Face à une pénurie persistante de main-d’œuvre et à des difficultés croissantes de recrutement dans certains métiers industriels, la robotisation apparaît comme un levier de transformation pour l’appareil productif français. Selon plusieurs acteurs du secteur, la capacité des entreprises à automatiser certaines activités pourrait devenir un facteur déterminant pour maintenir leur compétitivité.
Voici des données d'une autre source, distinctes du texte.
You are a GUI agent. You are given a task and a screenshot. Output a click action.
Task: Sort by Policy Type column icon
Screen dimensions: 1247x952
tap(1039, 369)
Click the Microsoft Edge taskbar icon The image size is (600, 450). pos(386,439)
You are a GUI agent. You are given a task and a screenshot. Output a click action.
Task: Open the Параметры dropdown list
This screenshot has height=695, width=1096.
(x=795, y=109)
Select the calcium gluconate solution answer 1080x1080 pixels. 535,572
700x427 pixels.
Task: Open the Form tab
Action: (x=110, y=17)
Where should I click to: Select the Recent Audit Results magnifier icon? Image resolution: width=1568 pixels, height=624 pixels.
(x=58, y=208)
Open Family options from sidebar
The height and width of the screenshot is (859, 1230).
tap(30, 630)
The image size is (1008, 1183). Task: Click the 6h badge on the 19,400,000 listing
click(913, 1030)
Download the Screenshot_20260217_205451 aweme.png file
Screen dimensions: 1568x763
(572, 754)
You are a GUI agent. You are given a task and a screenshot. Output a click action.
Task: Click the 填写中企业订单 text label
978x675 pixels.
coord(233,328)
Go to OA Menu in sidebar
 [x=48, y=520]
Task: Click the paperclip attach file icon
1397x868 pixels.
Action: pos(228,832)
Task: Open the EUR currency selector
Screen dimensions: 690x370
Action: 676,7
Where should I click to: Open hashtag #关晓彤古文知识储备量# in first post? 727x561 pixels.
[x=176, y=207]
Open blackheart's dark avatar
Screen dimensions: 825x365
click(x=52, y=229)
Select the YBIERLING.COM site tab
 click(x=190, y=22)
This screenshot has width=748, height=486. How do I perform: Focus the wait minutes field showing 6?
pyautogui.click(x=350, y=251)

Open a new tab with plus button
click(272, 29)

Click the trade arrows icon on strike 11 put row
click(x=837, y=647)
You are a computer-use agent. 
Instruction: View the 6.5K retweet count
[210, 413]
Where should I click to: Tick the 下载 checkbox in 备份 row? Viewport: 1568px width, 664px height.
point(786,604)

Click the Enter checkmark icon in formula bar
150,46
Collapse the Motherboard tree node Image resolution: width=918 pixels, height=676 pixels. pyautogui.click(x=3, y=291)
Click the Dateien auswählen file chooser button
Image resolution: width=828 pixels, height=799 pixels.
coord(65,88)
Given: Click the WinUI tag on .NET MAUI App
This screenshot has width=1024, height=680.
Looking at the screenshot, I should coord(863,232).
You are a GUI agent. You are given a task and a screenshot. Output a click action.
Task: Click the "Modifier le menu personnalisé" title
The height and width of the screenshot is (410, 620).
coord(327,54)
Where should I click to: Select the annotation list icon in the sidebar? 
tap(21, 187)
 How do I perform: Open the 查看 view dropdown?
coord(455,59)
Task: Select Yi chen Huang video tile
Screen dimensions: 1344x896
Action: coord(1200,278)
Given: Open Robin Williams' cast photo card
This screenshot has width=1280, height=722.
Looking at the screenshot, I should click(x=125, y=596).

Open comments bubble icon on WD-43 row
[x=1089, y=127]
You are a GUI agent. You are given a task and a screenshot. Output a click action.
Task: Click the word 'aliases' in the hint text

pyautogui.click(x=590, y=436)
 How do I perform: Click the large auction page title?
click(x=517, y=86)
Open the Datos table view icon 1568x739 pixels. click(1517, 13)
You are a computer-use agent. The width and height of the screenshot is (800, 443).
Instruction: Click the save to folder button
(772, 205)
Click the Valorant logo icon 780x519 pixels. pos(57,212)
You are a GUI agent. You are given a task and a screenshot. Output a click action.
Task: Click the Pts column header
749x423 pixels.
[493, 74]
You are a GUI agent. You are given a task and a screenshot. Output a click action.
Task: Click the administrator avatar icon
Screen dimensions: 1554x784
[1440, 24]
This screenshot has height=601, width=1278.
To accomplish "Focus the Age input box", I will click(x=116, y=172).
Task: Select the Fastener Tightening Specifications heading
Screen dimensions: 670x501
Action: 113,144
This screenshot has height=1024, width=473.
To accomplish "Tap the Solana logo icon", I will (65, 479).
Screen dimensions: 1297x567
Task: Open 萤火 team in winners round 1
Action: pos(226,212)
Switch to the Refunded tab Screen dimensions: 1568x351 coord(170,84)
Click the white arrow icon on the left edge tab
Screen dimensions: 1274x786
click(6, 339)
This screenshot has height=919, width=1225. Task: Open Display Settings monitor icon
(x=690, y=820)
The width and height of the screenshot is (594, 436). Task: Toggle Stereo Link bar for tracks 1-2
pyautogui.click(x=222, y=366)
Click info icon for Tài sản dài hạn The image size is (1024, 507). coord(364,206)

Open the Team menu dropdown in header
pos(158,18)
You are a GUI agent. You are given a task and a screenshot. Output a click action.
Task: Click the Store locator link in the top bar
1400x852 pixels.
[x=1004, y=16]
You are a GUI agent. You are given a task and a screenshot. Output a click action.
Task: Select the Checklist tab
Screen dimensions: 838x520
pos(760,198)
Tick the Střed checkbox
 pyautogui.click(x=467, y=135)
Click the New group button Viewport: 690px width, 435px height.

Dans de nombreux secteurs, notamment l’industrie, la logistique et l’agriculture, l’automatisation est déjà utilisée pour répondre aux tensions de recrutement et aux contraintes économiques. Toutefois, la robotisation reste souvent perçue comme une menace pour l’emploi, ce qui freine son adoption dans certaines entreprises.
Pour Gérald Lelong, directeur général de l’entreprise Forx, la robotique doit avant tout être envisagée comme un outil permettant d’assurer la continuité de l’activité. « Robotiser ne consiste pas à remplacer l’humain, mais à automatiser des tâches pénibles, répétitives ou difficiles à pourvoir. Sans cela, certaines activités ralentissent ou deviennent intenables économiquement », explique-t-il.
La France accuse encore un retard en matière de robotisation par rapport à plusieurs grandes puissances industrielles. Le pays compte environ 186 robots pour 10 000 salariés, un niveau inférieur à celui observé en Allemagne, au Japon ou en Corée du Sud.
Selon les analyses avancées dans ce contexte, ce décalage ne s’expliquerait pas uniquement par un manque de compétences techniques, mais aussi par la structure du tissu industriel français, constitué de nombreuses petites et moyennes entreprises. À cela s’ajoutent des niveaux de maturité numérique variables et des modèles économiques parfois peu adaptés aux investissements nécessaires pour déployer des solutions robotiques.